To show the pattern end-to-end inside a single notebook we substitute two PCA baselines for the other FMs. Replace those rows with the score dicts you saved from your scGPT / scConcept / SCimilarity runs.

from sklearn.decomposition import PCA
from sc_reconstruction.metrics import funky_heatmap

scored = {"SE": scores_se}

# Two PCA baselines as stand-ins for the other FMs.
for d in (32, 128):
    pca = PCA(n_components=d, random_state=0).fit(adata_train.X)
    X_pca_test = pca.inverse_transform(pca.transform(adata_test.X)).astype(np.float32)
    X_pca_ctrl = pca.inverse_transform(pca.transform(adata_ctrl.X)).astype(np.float32)
    adata_pca_test = AnnData(X_pca_test, var=adata_test.var, obs=adata_test.obs.copy())
    adata_pca_ctrl = AnnData(X_pca_ctrl, var=adata_ctrl.var, obs=adata_ctrl.obs.copy())
    scored[f"PCA-{d}"] = compute_all_metrics(
        adata_test, adata_pca_test,
        s_genes=s_genes, g2m_genes=g2m_genes,
        progeny_model=progeny,
        cytokine_dict=cytokines,
        deg_refs=(adata_ctrl, adata_pca_ctrl),
        min_cells=5,
    )

raw = pd.DataFrame(scored).T
print(raw.to_string(float_format=lambda x: f"{x:.4f}"))

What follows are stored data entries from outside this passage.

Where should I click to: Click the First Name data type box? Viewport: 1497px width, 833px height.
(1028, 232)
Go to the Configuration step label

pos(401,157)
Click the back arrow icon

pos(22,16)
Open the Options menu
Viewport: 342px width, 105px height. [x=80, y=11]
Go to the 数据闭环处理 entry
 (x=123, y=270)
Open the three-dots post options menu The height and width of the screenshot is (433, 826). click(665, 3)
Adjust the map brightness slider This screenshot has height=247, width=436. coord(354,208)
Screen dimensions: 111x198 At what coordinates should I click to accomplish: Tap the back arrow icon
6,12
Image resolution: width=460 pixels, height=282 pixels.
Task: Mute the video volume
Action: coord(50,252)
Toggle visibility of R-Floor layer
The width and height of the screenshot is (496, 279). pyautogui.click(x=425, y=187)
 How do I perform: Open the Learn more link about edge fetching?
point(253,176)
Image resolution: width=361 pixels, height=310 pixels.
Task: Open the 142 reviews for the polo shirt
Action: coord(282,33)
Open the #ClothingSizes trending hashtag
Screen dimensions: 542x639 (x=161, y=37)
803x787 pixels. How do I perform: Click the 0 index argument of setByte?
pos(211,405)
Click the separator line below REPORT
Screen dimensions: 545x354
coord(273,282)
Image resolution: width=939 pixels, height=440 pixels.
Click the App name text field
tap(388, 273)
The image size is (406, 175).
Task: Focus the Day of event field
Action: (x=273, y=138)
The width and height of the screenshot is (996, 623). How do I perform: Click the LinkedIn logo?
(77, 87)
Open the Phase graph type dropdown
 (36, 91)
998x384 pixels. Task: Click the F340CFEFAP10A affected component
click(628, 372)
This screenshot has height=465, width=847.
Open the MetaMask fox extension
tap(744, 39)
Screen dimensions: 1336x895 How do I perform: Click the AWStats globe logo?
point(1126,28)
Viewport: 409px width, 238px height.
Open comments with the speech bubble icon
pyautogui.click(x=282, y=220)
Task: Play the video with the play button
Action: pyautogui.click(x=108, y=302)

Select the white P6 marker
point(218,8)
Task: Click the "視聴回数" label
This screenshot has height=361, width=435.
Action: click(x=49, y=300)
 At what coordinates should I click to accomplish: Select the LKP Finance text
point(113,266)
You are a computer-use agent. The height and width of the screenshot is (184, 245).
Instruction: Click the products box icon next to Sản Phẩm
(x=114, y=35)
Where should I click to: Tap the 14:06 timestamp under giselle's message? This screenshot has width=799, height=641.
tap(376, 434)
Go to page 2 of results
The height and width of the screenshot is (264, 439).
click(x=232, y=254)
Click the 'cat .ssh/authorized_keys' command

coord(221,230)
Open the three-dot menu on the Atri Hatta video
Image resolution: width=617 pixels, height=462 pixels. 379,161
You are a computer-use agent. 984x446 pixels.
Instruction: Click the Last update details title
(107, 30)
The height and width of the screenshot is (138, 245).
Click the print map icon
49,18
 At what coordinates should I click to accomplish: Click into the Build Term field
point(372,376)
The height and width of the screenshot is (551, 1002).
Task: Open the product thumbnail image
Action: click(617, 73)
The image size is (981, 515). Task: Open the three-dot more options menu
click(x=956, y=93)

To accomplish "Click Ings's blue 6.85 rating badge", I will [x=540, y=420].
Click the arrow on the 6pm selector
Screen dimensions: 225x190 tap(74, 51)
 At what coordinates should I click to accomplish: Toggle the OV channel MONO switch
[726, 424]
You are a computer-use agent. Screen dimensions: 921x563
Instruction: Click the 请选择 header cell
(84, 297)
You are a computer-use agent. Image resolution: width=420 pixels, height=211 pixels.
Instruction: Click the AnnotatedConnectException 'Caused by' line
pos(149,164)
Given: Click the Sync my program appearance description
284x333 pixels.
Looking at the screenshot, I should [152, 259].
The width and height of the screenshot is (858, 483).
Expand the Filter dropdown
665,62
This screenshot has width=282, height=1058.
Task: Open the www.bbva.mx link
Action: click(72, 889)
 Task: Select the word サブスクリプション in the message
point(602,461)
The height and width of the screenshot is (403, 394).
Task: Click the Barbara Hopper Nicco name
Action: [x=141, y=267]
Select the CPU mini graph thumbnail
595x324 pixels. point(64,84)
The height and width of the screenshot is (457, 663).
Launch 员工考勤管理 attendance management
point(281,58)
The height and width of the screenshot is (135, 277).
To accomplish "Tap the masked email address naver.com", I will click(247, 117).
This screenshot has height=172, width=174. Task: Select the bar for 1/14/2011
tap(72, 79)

ax = funky_heatmap(raw, title="FM × decoder reconstruction")

Bringing your own FM#

Implement two methods and the rest of the pipeline is unchanged:

class MyFM:
    def set_genes(self, genes: list[str]) -> None:
        """Record the gene panel — needed by some FMs for tokenization."""
        ...

    def get_latent_representation(self, adata: AnnData) -> np.ndarray:
        """Return an (n_cells, d) embedding for adata."""
        ...

Then plug it into step 1:

fm = MyFM()
fm.set_genes(adata_train.var_names.tolist())
adata_train.obsm["X_fm"] = fm.get_latent_representation(adata_train)
adata_test .obsm["X_fm"] = fm.get_latent_representation(adata_test)
# steps 2–5 run unchanged.

The four reference wrappers in sc_reconstruction.models follow exactly this contract.